### WHAT TO PRODUCE
Could you copy the lines below exactly, leaving none out?

*** Opening of INFORMATION PROVIDED ***

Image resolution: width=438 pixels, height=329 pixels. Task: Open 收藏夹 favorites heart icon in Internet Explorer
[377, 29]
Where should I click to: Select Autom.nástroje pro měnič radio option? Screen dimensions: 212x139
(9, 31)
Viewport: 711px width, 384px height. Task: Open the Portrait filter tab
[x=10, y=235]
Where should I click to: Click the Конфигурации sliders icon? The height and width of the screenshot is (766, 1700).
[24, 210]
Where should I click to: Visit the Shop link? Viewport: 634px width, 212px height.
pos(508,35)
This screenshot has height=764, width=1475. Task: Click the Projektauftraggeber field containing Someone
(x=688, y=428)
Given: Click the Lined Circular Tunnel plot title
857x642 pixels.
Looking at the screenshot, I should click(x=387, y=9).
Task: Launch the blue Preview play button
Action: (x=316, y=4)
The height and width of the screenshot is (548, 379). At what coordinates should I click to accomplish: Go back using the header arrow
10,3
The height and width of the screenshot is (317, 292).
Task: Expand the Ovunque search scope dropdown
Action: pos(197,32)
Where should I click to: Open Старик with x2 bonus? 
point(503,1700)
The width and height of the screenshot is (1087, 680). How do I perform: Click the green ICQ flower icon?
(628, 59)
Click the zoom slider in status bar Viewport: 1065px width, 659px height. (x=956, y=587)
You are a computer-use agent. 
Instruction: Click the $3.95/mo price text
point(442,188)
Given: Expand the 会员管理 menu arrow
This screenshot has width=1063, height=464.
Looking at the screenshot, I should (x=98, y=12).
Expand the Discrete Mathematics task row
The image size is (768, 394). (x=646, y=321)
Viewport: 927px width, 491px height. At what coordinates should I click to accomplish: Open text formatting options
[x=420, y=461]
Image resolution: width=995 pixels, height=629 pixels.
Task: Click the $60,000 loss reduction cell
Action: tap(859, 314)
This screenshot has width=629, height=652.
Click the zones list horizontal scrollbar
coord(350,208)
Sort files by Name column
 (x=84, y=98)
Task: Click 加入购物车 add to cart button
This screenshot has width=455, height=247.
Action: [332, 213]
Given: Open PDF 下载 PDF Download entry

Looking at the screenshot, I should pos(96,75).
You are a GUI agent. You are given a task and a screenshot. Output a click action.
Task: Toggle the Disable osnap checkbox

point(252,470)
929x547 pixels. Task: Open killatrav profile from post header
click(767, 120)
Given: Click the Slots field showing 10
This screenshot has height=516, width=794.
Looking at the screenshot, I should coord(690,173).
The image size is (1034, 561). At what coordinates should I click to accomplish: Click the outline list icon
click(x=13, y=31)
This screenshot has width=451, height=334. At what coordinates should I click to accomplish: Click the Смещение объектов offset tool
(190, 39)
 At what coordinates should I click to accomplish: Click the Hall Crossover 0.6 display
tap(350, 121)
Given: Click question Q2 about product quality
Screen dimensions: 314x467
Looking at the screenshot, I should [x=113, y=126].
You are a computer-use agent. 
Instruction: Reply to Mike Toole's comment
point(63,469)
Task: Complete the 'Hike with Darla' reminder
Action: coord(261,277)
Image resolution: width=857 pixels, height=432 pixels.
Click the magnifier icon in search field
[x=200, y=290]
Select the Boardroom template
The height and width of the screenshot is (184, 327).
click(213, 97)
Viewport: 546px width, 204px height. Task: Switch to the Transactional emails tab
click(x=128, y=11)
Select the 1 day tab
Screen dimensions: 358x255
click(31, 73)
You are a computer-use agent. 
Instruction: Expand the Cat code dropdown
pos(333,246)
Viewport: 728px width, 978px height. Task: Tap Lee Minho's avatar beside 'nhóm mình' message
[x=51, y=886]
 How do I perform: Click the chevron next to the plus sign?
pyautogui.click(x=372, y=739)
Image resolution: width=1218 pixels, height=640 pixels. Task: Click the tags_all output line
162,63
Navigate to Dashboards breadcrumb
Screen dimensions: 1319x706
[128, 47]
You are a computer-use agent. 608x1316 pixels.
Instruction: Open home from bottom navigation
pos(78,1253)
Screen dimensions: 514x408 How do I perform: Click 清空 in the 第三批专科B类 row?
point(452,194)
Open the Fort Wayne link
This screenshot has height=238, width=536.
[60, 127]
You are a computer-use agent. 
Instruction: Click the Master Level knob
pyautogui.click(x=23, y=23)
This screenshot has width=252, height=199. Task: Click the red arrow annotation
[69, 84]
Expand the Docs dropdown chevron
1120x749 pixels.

*** Close of INFORMATION PROVIDED ***

### TASK SOLUTION
Image resolution: width=438 pixels, height=329 pixels. Task: Open 收藏夹 favorites heart icon in Internet Explorer
[377, 29]
Where should I click to: Select Autom.nástroje pro měnič radio option? Screen dimensions: 212x139
(9, 31)
Viewport: 711px width, 384px height. Task: Open the Portrait filter tab
[x=10, y=235]
Where should I click to: Click the Конфигурации sliders icon? The height and width of the screenshot is (766, 1700).
[24, 210]
Where should I click to: Visit the Shop link? Viewport: 634px width, 212px height.
pos(508,35)
This screenshot has height=764, width=1475. Task: Click the Projektauftraggeber field containing Someone
(x=688, y=428)
Given: Click the Lined Circular Tunnel plot title
857x642 pixels.
Looking at the screenshot, I should click(x=387, y=9).
Task: Launch the blue Preview play button
Action: (x=316, y=4)
The height and width of the screenshot is (548, 379). At what coordinates should I click to accomplish: Go back using the header arrow
10,3
The height and width of the screenshot is (317, 292).
Task: Expand the Ovunque search scope dropdown
Action: pos(197,32)
Where should I click to: Open Старик with x2 bonus? 
point(503,1700)
The width and height of the screenshot is (1087, 680). How do I perform: Click the green ICQ flower icon?
(628, 59)
Click the zoom slider in status bar Viewport: 1065px width, 659px height. (x=956, y=587)
You are a computer-use agent. 
Instruction: Click the $3.95/mo price text
point(442,188)
Given: Expand the 会员管理 menu arrow
This screenshot has width=1063, height=464.
Looking at the screenshot, I should (x=98, y=12).
Expand the Discrete Mathematics task row
The image size is (768, 394). (x=646, y=321)
Viewport: 927px width, 491px height. At what coordinates should I click to accomplish: Open text formatting options
[x=420, y=461]
Image resolution: width=995 pixels, height=629 pixels.
Task: Click the $60,000 loss reduction cell
Action: tap(859, 314)
This screenshot has width=629, height=652.
Click the zones list horizontal scrollbar
coord(350,208)
Sort files by Name column
 (x=84, y=98)
Task: Click 加入购物车 add to cart button
This screenshot has width=455, height=247.
Action: [332, 213]
Given: Open PDF 下载 PDF Download entry

Looking at the screenshot, I should pos(96,75).
You are a GUI agent. You are given a task and a screenshot. Output a click action.
Task: Toggle the Disable osnap checkbox

point(252,470)
929x547 pixels. Task: Open killatrav profile from post header
click(767, 120)
Given: Click the Slots field showing 10
This screenshot has height=516, width=794.
Looking at the screenshot, I should coord(690,173).
The image size is (1034, 561). At what coordinates should I click to accomplish: Click the outline list icon
click(x=13, y=31)
This screenshot has width=451, height=334. At what coordinates should I click to accomplish: Click the Смещение объектов offset tool
(190, 39)
 At what coordinates should I click to accomplish: Click the Hall Crossover 0.6 display
tap(350, 121)
Given: Click question Q2 about product quality
Screen dimensions: 314x467
Looking at the screenshot, I should [x=113, y=126].
You are a computer-use agent. 
Instruction: Reply to Mike Toole's comment
point(63,469)
Task: Complete the 'Hike with Darla' reminder
Action: coord(261,277)
Image resolution: width=857 pixels, height=432 pixels.
Click the magnifier icon in search field
[x=200, y=290]
Select the Boardroom template
The height and width of the screenshot is (184, 327).
click(213, 97)
Viewport: 546px width, 204px height. Task: Switch to the Transactional emails tab
click(x=128, y=11)
Select the 1 day tab
Screen dimensions: 358x255
click(31, 73)
You are a computer-use agent. 
Instruction: Expand the Cat code dropdown
pos(333,246)
Viewport: 728px width, 978px height. Task: Tap Lee Minho's avatar beside 'nhóm mình' message
[x=51, y=886]
 How do I perform: Click the chevron next to the plus sign?
pyautogui.click(x=372, y=739)
Image resolution: width=1218 pixels, height=640 pixels. Task: Click the tags_all output line
162,63
Navigate to Dashboards breadcrumb
Screen dimensions: 1319x706
[128, 47]
You are a computer-use agent. 608x1316 pixels.
Instruction: Open home from bottom navigation
pos(78,1253)
Screen dimensions: 514x408 How do I perform: Click 清空 in the 第三批专科B类 row?
point(452,194)
Open the Fort Wayne link
This screenshot has height=238, width=536.
[60, 127]
You are a computer-use agent. 
Instruction: Click the Master Level knob
pyautogui.click(x=23, y=23)
This screenshot has width=252, height=199. Task: Click the red arrow annotation
[69, 84]
Expand the Docs dropdown chevron
1120x749 pixels.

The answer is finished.